1、多模态行为精准识别:覆盖多种细分行为(睡觉、书写、闭眼、哈欠、站立、举手、抬头、喝水、打架),全面捕捉教育场景中的违规/关注行为。
2、实时告警与自动化监管:基于视频流实时分析,秒级响应异常行为,替代人工巡检,大幅提升管理效率。
3、场景适配性极强:教室、考场、会场等多场景通用,满足不同教育环境下的行为管理需求。
4、非侵入式监测:无需穿戴设备,通过摄像头即可实现无感化行为捕捉,兼顾隐私与监管效果。

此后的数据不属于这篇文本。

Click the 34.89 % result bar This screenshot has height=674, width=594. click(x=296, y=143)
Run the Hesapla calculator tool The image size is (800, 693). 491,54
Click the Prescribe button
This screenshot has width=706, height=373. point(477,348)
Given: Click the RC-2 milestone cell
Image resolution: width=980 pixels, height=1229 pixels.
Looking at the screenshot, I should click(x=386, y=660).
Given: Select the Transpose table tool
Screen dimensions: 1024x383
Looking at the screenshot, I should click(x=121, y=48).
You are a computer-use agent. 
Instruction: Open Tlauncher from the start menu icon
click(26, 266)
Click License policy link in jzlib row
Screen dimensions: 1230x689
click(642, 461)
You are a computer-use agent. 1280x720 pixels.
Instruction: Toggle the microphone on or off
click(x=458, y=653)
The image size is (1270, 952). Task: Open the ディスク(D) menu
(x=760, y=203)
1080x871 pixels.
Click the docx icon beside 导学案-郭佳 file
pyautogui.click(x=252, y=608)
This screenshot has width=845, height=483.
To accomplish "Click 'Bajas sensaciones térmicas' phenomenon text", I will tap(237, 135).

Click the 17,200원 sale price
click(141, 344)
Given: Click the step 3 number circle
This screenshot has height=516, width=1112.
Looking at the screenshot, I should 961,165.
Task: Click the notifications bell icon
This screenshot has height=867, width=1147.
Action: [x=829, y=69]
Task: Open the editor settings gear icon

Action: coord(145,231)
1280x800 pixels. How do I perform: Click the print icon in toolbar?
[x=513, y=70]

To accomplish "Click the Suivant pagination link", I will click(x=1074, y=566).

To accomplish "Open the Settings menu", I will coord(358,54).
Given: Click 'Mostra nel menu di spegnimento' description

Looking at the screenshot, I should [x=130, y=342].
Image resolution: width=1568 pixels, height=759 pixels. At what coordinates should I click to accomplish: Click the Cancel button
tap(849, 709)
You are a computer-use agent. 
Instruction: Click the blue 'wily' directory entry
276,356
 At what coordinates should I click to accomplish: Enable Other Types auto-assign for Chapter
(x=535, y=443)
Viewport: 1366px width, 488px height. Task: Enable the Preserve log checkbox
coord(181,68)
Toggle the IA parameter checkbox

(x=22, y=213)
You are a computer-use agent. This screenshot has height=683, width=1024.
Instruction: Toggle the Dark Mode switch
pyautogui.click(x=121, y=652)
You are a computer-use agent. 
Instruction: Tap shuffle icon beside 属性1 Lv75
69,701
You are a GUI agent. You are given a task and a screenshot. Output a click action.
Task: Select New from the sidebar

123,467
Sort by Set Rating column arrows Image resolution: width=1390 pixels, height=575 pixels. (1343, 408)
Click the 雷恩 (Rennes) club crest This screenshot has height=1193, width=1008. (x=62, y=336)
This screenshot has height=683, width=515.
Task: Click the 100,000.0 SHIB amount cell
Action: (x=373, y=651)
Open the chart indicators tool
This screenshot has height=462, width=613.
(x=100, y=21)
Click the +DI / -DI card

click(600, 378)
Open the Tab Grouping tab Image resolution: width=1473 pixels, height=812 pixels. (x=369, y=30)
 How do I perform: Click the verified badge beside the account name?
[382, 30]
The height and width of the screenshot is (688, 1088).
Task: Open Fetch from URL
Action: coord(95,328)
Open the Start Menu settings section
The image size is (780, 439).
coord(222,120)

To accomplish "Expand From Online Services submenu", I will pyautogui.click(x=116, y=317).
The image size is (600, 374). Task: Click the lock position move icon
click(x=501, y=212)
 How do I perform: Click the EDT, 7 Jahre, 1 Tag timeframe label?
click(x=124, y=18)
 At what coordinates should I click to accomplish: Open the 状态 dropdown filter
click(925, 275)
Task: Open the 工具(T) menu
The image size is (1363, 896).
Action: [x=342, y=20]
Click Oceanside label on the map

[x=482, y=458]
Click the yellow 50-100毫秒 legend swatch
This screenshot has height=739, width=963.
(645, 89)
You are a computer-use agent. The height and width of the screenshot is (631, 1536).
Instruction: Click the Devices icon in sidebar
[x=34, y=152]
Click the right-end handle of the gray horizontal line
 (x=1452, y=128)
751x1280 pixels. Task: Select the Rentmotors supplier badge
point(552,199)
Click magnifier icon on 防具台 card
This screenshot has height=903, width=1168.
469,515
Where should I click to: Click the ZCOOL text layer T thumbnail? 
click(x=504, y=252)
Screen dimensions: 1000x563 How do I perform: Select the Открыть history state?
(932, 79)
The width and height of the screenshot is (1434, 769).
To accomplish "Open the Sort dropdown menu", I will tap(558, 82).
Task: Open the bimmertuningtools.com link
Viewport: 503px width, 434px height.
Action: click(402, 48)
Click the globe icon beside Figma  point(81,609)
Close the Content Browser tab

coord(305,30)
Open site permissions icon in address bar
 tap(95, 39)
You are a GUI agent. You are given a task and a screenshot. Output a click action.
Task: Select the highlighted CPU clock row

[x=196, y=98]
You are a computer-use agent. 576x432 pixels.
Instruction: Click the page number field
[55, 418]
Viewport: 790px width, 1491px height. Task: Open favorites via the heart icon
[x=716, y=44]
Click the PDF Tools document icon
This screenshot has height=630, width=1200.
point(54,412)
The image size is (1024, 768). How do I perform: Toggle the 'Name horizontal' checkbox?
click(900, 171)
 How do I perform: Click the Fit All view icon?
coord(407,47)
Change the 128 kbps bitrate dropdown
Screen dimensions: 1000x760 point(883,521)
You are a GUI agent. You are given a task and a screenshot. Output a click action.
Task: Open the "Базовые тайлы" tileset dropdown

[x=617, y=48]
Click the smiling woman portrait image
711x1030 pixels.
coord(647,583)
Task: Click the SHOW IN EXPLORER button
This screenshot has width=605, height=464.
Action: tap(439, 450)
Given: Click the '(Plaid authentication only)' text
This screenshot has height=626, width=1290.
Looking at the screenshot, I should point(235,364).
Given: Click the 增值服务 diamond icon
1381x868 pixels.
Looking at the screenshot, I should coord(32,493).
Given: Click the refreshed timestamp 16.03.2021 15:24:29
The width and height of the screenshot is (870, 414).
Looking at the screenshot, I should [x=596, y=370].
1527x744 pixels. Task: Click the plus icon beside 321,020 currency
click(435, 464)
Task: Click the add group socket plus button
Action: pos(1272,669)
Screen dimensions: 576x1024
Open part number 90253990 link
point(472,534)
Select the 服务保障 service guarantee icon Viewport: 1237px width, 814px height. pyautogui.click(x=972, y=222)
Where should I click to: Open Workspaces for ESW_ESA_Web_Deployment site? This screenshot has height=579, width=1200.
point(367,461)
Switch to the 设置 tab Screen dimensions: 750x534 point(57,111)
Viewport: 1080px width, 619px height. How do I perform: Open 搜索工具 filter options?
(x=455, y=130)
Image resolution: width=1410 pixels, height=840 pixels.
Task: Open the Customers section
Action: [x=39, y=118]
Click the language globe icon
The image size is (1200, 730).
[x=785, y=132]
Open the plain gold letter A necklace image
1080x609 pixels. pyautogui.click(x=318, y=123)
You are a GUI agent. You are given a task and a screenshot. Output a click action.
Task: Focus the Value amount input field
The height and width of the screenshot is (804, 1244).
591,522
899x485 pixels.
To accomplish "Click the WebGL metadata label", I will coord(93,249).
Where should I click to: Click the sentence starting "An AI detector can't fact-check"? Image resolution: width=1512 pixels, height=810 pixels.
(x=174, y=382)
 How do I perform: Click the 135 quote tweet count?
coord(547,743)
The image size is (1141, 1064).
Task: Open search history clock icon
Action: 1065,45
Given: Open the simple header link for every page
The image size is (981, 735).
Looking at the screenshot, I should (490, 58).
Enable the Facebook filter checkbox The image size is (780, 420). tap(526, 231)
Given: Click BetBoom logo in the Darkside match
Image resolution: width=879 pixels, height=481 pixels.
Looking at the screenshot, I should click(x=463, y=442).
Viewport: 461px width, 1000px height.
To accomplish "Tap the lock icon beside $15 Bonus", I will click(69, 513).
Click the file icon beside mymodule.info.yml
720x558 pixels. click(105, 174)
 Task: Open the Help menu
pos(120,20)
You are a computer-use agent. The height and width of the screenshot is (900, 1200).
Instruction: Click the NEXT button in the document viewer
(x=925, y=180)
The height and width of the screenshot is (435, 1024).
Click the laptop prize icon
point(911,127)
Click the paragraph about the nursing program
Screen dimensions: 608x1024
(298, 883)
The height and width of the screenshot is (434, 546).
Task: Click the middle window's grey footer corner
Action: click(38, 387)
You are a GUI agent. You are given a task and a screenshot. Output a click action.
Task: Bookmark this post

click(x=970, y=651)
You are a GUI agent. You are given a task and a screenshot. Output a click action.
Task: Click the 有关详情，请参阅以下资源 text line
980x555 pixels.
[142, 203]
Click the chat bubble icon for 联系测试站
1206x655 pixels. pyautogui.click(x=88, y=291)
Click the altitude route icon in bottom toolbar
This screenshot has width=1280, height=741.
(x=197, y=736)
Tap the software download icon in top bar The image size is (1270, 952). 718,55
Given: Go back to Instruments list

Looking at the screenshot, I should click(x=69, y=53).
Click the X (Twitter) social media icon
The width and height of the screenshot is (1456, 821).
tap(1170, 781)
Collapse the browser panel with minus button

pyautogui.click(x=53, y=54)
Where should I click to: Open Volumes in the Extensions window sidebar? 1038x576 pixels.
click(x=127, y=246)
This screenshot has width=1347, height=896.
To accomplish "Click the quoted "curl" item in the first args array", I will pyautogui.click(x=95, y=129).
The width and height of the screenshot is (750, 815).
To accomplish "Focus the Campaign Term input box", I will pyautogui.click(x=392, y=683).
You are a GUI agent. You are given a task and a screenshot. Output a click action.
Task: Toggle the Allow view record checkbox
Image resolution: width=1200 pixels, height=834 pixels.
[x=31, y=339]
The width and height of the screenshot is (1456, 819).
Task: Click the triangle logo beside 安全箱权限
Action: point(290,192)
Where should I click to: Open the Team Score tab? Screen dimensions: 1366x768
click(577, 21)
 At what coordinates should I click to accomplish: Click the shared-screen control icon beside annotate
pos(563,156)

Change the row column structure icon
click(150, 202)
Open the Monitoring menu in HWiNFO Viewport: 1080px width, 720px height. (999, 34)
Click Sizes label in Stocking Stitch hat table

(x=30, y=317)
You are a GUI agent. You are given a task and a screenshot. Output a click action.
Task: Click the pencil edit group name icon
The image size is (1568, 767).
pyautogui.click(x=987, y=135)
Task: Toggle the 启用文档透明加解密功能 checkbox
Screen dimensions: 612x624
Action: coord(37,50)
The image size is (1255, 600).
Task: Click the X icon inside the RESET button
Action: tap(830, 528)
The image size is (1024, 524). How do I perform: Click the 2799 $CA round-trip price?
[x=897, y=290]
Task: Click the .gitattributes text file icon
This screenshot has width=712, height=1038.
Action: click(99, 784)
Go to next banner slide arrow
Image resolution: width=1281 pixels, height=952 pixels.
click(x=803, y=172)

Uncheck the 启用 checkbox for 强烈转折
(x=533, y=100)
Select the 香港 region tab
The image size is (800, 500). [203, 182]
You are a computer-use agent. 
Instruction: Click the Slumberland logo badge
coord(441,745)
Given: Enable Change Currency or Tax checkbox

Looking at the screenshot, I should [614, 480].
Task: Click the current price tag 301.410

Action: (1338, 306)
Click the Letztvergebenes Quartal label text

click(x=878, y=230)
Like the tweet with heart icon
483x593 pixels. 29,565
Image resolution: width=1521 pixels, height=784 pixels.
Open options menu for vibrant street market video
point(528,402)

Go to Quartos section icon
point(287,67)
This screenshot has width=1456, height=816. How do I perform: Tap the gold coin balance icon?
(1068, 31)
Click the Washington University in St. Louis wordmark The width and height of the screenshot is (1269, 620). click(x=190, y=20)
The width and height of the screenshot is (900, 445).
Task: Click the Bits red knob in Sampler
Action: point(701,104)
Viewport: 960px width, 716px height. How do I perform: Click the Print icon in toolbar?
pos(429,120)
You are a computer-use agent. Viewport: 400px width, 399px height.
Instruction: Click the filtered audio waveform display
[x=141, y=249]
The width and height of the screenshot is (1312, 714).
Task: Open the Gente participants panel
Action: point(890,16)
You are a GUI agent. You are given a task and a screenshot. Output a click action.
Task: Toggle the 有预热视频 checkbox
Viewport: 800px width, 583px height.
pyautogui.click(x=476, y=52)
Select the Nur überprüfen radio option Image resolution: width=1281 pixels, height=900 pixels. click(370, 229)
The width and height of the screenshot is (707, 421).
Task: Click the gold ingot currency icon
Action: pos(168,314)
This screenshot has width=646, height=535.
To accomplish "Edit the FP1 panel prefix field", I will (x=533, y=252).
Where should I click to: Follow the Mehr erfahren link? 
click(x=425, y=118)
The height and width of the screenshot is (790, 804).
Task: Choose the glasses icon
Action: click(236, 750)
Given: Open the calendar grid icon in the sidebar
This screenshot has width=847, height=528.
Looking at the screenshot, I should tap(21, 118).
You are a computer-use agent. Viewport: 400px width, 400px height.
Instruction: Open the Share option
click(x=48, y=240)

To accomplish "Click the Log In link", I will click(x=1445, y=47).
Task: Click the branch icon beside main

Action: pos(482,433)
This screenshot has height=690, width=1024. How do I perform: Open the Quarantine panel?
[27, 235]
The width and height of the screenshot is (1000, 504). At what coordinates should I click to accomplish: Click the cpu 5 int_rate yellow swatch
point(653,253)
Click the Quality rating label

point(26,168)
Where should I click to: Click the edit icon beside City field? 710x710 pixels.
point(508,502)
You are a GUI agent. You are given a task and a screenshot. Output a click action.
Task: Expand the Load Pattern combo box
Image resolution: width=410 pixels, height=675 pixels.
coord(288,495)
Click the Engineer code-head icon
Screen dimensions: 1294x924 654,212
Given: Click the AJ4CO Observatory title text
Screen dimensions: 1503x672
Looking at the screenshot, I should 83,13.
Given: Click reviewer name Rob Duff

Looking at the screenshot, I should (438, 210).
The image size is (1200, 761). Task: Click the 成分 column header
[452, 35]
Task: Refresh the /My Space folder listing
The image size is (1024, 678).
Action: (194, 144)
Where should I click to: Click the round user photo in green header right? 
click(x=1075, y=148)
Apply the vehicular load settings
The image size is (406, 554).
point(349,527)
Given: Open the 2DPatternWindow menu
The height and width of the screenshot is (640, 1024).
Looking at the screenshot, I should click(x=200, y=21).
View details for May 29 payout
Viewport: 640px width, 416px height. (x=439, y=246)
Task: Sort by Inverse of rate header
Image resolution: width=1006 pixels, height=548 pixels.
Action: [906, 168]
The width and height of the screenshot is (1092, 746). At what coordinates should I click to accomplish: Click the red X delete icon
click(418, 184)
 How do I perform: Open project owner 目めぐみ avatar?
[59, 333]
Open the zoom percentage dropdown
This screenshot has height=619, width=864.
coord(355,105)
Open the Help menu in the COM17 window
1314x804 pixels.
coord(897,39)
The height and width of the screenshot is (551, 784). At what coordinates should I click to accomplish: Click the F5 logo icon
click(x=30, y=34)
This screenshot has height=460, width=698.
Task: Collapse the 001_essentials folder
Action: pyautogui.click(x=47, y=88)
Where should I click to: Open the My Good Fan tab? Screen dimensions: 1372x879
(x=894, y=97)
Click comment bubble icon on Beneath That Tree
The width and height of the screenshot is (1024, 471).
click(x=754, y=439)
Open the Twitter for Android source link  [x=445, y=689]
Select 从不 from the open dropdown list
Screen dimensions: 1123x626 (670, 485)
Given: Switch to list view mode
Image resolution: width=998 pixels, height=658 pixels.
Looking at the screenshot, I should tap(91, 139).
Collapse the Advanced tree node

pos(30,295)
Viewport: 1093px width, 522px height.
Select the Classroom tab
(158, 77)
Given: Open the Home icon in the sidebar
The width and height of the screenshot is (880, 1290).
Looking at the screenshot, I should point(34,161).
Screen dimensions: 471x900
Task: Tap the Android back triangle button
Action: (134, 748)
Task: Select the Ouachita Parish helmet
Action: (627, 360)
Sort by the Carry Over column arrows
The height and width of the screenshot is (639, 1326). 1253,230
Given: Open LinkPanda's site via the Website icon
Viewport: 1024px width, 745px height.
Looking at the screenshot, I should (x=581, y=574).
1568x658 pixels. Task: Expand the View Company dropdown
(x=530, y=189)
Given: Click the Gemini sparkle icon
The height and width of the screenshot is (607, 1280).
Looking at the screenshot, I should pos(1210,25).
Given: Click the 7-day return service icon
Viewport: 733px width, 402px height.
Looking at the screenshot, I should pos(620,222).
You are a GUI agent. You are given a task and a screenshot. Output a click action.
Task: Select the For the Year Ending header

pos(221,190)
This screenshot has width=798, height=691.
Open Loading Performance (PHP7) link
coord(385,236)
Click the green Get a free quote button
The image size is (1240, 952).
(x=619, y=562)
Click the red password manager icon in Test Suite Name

5、违规/关注行为双维度聚焦:既能识别明显违规(打架、抽烟),也能捕捉细微异常(哈欠、闭眼),兼顾纪律维护与关怀需求。
1、课堂秩序管理:
在中小学教室中,实时检测学生上课睡觉(闭眼、哈欠)、分心喝水、随意站立等行为,辅助教师及时提醒,提升课堂效率。识别学生举手动作,自动记录发言顺序,优化互动环节的公平性。
2、考场舞弊防控:
在标准化考试(如中考、高考)考场中,监测考生交头接耳、左顾右盼等疑似作弊行为,结合打架识别功能防范考场冲突。通过书写检测分析考生答题状态,识别异常停顿或长时间未动笔情况,预警异常作答行为。
3、会场纪律监督:
在学术会议、培训会场中,检测参会人员睡觉、玩手机(结合抬头识别)、随意走动等不专注行为,保障会议质量。
对青少年活动会场(如冬夏令营),实时识别打架、抽烟等危险行为,快速触发现场安保响应。
4、特殊教育场景:
在自闭症或注意力缺陷学生的课堂中,通过闭眼、哈欠、抬头等行为数据,辅助教师评估学生状态并调整教学方式。
5、远程教学监管:
针对线上课程的线下教室(如直播课自习室),通过视频识别技术远程监测学生参与度,弥补教师无法现场巡视的不足。
1、算法深度优化:
a)基于深度学习的计算机视觉模型,结合微表情、肢体动作多维特征分析,实现高准确率识别(≥95%)。
b) 动态阈值自适应机制,可根据环境光线、摄像头角度自动优化检测参数,降低误报率。
2. 实时处理能力:
支持1080P视频流毫秒级解析,单GPU可并行处理≥16路摄像头数据,满足大规模部署需求。
3. 边缘计算兼容:
轻量化模型设计,可部署于教室本地终端,减少云端传输延迟与数据隐私风险。
4. 行为关联分析:
通过时序行为图谱构建(如“哈欠→闭眼→低头”序列判定睡觉),提升异常行为判定的逻辑合理性。
5. 可扩展性:
支持自定义行为库扩展(如新增“玩手机”检测),灵活适配不同场景的监管需求。